Tens of thousands gathered to see the Canadian National Vimy Memorial unveiled almost two decades after the bloody battle that involved 100,000 Canadian soldiers had unfolded in northern France.

The Battle of Vimy Ridge raged over three days in April 1917, as Canadian soldiers took an escarpment of strategic importance from the Germans, which other allied forces had been unable to capture themselves. The victory cost more than 3,000 Canadians their lives and wounded thousands more.

The war wouldn't end for another year. But the sacrifices the Canadians had made at Vimy would be remembered forever and memorialized with a monument that was unveiled in 1936.

It was King Edward VIII who pulled back the flag, on July 26, 1936, to reveal the largest of the 20 sculptures featured on the monument — Canada Bereft.

'For all time a part of Canada'

King Edward VIII with the figure Canada Bereft at the 1936 dedication of the Vimy Memorial.
King Edward VIII with the figure Canada Bereft at the 1936 dedication of the Vimy Memorial. (National Archives of Canada PA-148880)

The king spoke of the land on which it stands as "now and for all time a part of Canada."    

Six thousand Canadian veterans had made the pilgrimage, sailing on five ships which had left Montreal 10 days earlier. They were part of a crowd at the ceremony that Veterans Affairs Canada says totalled an estimated 50,000 people.

Aerial view of the newly unveiled Canadian National Vimy Memorial, July 26, 1936. (CBC Archives)

Charlotte Wood, the first National Memorial Silver Cross Mother laid a wreath at the memorial. Seven of the Winnipeg mother's sons and stepsons had enlisted — two were killed in action, including one at Vimy Ridge.

Mrs. C.S. Wood of Winnipeg, Silver Cross mother present at the unveiling of the Vimy Memorial in 1936. (NFB/National Archives of Canada/PA-148875)

Built on battlefield

Canadian sculptor and architect Walter Allward stands with blocks ready to be carved during the construction of the Canadian National Vimy Memorial. (Canada Dept. of Veterans Affairs/ Library and Archives Canada)

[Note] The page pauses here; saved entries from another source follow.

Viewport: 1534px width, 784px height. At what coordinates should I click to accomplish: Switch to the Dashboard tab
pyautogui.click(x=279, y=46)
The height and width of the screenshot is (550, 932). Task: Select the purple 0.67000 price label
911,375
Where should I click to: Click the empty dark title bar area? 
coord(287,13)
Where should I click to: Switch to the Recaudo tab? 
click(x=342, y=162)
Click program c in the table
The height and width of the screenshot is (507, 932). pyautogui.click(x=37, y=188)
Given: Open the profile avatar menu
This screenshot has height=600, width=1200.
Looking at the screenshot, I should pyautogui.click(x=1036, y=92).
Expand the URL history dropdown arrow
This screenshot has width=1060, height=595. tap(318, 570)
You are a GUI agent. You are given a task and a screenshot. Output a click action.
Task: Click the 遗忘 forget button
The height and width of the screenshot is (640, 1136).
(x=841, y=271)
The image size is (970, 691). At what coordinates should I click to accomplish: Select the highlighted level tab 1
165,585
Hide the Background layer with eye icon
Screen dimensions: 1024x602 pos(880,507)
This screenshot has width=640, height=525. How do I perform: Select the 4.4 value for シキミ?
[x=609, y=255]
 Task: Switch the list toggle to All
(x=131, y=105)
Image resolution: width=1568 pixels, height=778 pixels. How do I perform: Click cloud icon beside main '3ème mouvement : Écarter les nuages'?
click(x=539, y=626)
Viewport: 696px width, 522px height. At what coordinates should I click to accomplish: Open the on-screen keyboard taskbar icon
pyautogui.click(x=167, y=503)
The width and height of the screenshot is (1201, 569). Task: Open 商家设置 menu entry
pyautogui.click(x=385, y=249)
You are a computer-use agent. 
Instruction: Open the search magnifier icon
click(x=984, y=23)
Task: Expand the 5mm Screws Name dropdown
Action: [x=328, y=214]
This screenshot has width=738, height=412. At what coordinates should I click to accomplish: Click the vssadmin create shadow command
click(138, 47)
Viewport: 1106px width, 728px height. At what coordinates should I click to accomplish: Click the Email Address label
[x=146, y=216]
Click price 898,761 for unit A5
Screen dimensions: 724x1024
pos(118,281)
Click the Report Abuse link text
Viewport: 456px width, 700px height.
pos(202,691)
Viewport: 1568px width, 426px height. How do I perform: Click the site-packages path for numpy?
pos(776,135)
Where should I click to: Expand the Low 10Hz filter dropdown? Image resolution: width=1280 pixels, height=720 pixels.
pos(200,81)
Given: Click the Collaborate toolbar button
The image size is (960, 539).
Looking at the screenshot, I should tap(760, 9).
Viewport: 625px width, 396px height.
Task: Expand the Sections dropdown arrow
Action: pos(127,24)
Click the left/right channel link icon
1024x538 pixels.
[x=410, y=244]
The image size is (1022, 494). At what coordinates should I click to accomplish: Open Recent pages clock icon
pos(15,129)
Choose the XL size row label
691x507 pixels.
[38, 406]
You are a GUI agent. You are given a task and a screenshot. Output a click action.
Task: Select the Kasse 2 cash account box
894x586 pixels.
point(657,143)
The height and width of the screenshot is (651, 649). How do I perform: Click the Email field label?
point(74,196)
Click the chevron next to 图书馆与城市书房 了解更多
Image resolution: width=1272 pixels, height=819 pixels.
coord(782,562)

Designed by Walter Allward, the concrete, steel and limestone Vimy memorial cost $1.5 million to build and was 11 years in the making.

It was built on ground granted by France to Canada in 1922, in gratitude for the sacrifices Canadians made during the war and at Vimy.

On Remembrance Day 1944, CBC correspondent Matthew Halton described his recent visit to the monument, about two months earlier.

"I saw two graceful white pylons, delicate but majestic, rising against the lowering sky," he told CBC Radio listeners.

"For now, we were at Vimy Ridge."

 As the Second World War was moving to its "bitter end," Halton described the scene of the 1917 Vimy battlefield, where "there was nothing left of the old war" except for the memorial and the cemeteries.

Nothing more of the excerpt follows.